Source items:
* * *

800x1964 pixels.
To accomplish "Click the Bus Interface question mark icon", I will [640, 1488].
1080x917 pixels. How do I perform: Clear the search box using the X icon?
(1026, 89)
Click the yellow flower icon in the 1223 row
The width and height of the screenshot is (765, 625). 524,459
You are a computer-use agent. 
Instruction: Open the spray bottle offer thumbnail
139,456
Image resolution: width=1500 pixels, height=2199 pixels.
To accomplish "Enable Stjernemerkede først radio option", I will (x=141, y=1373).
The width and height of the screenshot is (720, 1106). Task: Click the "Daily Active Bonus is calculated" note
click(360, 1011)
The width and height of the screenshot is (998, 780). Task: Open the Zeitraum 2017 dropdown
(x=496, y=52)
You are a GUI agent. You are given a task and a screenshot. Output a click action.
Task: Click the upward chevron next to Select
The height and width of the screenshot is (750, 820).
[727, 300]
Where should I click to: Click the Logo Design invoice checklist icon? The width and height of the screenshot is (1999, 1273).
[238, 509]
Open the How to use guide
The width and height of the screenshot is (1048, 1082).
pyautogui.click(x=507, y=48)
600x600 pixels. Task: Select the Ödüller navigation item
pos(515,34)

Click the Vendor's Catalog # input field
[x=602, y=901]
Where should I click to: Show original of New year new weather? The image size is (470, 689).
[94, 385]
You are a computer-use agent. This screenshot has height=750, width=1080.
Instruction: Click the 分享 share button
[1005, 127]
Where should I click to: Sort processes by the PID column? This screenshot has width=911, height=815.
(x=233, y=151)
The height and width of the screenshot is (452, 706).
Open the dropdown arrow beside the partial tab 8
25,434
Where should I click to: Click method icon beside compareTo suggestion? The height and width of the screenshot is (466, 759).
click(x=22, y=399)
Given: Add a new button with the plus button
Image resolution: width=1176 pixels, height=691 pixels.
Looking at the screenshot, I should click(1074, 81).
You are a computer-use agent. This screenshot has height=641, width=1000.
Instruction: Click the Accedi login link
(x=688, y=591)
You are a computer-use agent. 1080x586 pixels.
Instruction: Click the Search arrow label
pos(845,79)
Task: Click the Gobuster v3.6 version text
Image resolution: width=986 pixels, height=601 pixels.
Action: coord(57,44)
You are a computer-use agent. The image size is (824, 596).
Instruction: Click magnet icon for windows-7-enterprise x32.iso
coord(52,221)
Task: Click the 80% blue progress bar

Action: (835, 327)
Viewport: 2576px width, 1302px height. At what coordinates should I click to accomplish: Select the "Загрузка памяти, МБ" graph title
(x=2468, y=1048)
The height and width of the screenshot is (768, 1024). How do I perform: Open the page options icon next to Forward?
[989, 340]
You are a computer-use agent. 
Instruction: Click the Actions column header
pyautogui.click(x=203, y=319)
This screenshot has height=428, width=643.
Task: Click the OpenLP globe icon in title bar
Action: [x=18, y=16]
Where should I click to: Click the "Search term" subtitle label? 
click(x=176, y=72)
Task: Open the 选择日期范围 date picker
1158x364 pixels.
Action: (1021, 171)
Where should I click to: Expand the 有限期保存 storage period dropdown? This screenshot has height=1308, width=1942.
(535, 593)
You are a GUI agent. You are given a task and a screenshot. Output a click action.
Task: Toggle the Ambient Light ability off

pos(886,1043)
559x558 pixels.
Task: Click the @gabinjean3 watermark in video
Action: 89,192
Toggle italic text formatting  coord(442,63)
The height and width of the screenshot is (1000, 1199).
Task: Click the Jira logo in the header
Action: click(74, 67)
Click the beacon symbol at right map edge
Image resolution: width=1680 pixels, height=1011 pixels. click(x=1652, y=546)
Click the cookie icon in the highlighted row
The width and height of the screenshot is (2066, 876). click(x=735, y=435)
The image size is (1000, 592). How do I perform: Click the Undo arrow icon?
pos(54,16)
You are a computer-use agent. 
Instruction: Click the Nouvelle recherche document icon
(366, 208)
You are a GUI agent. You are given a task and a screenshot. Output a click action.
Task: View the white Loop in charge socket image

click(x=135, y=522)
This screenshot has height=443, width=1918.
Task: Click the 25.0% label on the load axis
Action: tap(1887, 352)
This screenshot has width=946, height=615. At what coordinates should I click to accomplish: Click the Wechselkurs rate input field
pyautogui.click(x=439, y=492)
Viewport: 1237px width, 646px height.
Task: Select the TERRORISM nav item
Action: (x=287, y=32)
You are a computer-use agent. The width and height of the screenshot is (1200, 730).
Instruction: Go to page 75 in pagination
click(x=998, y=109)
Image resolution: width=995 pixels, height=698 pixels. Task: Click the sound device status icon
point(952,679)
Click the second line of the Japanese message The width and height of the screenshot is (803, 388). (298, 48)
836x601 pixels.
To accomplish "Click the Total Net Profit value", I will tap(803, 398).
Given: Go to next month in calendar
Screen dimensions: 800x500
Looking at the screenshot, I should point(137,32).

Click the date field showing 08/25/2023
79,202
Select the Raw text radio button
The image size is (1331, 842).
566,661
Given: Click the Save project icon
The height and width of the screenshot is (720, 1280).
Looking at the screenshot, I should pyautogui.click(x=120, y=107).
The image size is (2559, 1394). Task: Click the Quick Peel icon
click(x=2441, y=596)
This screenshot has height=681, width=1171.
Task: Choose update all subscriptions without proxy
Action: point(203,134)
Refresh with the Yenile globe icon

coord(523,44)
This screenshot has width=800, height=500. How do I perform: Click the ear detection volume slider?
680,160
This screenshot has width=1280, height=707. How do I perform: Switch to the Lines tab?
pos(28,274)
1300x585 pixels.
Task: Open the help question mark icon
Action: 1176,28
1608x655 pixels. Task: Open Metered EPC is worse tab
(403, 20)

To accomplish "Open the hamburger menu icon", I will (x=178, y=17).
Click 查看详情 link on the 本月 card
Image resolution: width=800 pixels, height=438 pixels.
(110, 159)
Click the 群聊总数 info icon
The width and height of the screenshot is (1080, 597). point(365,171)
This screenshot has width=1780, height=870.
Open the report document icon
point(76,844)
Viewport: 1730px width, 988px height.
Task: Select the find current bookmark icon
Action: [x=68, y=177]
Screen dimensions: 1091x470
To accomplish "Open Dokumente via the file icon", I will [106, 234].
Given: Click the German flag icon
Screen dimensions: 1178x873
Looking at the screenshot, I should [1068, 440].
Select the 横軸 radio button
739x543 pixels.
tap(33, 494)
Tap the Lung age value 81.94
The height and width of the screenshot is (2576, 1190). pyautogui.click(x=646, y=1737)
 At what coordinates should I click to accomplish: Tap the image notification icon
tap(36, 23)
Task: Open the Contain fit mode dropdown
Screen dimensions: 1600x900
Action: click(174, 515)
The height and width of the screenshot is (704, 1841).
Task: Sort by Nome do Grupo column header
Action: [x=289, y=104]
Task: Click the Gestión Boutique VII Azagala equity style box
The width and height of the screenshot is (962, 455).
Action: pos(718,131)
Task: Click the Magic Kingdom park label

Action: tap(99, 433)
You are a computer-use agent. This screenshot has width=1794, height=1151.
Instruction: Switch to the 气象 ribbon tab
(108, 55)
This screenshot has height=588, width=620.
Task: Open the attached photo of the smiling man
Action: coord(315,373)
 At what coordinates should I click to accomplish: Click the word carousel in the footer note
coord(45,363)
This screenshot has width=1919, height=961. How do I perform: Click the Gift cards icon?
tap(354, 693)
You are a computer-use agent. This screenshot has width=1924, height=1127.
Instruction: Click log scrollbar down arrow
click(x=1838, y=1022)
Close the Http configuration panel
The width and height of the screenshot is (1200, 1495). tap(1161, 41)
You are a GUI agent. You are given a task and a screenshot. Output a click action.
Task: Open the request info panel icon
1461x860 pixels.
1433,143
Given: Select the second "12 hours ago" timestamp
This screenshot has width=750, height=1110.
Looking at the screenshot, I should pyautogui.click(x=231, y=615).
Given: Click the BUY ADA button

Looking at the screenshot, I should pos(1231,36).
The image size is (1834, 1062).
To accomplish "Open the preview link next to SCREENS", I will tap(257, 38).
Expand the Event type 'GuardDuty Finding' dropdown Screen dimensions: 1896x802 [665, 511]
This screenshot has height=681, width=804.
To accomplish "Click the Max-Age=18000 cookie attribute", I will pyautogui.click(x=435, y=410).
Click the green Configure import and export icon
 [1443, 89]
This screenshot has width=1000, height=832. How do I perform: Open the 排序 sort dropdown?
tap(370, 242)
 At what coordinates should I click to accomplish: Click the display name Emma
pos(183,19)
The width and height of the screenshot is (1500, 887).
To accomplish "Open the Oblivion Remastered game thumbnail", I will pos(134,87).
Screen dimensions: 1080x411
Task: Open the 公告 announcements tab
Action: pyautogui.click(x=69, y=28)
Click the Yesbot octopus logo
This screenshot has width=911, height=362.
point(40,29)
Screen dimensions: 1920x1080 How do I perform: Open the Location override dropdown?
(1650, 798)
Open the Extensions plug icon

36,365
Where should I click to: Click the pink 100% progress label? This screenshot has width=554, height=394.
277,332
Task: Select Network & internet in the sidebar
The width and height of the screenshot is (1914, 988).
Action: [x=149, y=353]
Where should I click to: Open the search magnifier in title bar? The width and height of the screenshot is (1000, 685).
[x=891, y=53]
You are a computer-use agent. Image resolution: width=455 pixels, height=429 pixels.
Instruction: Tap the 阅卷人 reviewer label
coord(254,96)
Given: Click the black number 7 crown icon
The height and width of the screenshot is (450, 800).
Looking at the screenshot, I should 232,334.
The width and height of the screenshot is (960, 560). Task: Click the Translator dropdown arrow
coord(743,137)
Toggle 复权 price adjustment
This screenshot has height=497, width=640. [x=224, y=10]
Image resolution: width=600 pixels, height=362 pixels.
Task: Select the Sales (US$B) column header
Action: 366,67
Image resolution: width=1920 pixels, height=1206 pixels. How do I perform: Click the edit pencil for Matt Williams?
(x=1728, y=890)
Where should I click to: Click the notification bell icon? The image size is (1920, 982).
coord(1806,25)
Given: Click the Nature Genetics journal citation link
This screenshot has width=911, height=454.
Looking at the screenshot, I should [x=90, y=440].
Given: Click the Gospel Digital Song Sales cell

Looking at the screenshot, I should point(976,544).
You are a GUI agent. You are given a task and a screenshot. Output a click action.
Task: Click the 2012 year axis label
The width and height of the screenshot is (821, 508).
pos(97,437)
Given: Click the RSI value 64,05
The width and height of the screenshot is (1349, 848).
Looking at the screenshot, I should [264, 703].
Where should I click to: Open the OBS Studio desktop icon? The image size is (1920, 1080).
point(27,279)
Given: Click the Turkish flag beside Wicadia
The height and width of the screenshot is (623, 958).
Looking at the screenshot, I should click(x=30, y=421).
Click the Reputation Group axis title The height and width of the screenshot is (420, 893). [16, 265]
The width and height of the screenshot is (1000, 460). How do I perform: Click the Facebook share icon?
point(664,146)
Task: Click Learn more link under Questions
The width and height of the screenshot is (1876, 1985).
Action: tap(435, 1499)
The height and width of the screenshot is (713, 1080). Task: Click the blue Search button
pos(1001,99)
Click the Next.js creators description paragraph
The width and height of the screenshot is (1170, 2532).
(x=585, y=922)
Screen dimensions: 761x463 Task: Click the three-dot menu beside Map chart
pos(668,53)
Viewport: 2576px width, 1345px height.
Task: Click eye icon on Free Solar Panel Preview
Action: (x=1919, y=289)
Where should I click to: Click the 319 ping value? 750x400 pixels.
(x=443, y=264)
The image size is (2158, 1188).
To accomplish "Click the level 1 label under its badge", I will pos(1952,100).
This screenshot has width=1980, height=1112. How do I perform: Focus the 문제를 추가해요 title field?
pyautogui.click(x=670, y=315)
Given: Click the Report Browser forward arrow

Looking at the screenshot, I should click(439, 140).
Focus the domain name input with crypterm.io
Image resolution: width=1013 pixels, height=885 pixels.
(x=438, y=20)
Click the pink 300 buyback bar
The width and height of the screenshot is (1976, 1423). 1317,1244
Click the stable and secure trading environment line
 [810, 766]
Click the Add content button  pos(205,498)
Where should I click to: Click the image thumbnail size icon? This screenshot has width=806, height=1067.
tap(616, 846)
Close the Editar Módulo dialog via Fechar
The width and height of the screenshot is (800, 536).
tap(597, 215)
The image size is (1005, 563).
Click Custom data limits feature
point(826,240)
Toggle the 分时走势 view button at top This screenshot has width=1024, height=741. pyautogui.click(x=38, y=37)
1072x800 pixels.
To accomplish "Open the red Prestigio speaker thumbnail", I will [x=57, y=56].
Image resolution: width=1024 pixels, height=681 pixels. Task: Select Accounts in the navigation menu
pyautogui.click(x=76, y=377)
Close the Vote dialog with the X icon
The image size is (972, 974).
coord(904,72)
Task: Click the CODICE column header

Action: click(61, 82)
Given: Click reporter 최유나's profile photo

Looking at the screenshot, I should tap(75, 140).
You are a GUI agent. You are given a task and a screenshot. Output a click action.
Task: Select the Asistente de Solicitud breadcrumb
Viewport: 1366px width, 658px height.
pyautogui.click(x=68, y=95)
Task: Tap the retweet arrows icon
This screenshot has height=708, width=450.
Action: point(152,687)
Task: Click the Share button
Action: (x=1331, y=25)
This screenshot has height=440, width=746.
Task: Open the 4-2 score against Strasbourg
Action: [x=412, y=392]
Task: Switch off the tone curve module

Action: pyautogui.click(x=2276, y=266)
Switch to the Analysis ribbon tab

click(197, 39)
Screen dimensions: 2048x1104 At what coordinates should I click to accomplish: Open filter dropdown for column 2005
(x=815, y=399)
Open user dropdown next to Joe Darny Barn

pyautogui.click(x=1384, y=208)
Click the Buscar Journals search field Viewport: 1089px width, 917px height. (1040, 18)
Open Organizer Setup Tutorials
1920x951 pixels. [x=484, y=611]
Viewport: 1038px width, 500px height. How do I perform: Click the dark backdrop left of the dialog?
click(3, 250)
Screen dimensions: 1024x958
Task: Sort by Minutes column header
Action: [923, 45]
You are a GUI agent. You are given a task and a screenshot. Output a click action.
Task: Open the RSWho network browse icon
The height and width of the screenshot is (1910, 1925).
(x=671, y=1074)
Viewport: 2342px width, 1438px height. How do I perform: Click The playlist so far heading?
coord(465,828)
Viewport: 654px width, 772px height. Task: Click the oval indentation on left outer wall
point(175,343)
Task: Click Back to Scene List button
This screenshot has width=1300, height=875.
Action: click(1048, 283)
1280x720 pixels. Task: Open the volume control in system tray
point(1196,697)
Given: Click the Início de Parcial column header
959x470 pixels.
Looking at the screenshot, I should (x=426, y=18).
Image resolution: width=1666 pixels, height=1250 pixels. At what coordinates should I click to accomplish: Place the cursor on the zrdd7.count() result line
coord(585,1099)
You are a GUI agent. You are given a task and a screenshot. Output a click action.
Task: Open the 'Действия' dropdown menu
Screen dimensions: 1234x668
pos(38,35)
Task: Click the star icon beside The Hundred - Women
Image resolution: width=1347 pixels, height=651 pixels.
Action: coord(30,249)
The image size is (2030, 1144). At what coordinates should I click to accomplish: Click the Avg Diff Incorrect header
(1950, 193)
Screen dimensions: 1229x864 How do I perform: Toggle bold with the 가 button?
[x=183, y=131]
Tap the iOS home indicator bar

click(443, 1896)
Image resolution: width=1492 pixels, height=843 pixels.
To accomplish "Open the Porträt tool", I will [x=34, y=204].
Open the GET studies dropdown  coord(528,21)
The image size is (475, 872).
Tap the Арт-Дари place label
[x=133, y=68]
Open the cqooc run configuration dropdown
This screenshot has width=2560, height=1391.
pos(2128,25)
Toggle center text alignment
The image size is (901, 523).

* * *

● **EXERCISE**
Return the items verbatim, from the line containing "You are a computer-use agent. 1080x586" down to the line containing "Action: 89,192", including both of those lines.

● **REPLY TO THE TASK**
You are a computer-use agent. 1080x586 pixels.
Instruction: Click the Search arrow label
pos(845,79)
Task: Click the Gobuster v3.6 version text
Image resolution: width=986 pixels, height=601 pixels.
Action: coord(57,44)
You are a computer-use agent. The image size is (824, 596).
Instruction: Click magnet icon for windows-7-enterprise x32.iso
coord(52,221)
Task: Click the 80% blue progress bar

Action: (835, 327)
Viewport: 2576px width, 1302px height. At what coordinates should I click to accomplish: Select the "Загрузка памяти, МБ" graph title
(x=2468, y=1048)
The height and width of the screenshot is (768, 1024). How do I perform: Open the page options icon next to Forward?
[989, 340]
You are a computer-use agent. 
Instruction: Click the Actions column header
pyautogui.click(x=203, y=319)
This screenshot has height=428, width=643.
Task: Click the OpenLP globe icon in title bar
Action: [x=18, y=16]
Where should I click to: Click the "Search term" subtitle label? 
click(x=176, y=72)
Task: Open the 选择日期范围 date picker
1158x364 pixels.
Action: (1021, 171)
Where should I click to: Expand the 有限期保存 storage period dropdown? This screenshot has height=1308, width=1942.
(535, 593)
You are a GUI agent. You are given a task and a screenshot. Output a click action.
Task: Toggle the Ambient Light ability off

pos(886,1043)
559x558 pixels.
Task: Click the @gabinjean3 watermark in video
Action: 89,192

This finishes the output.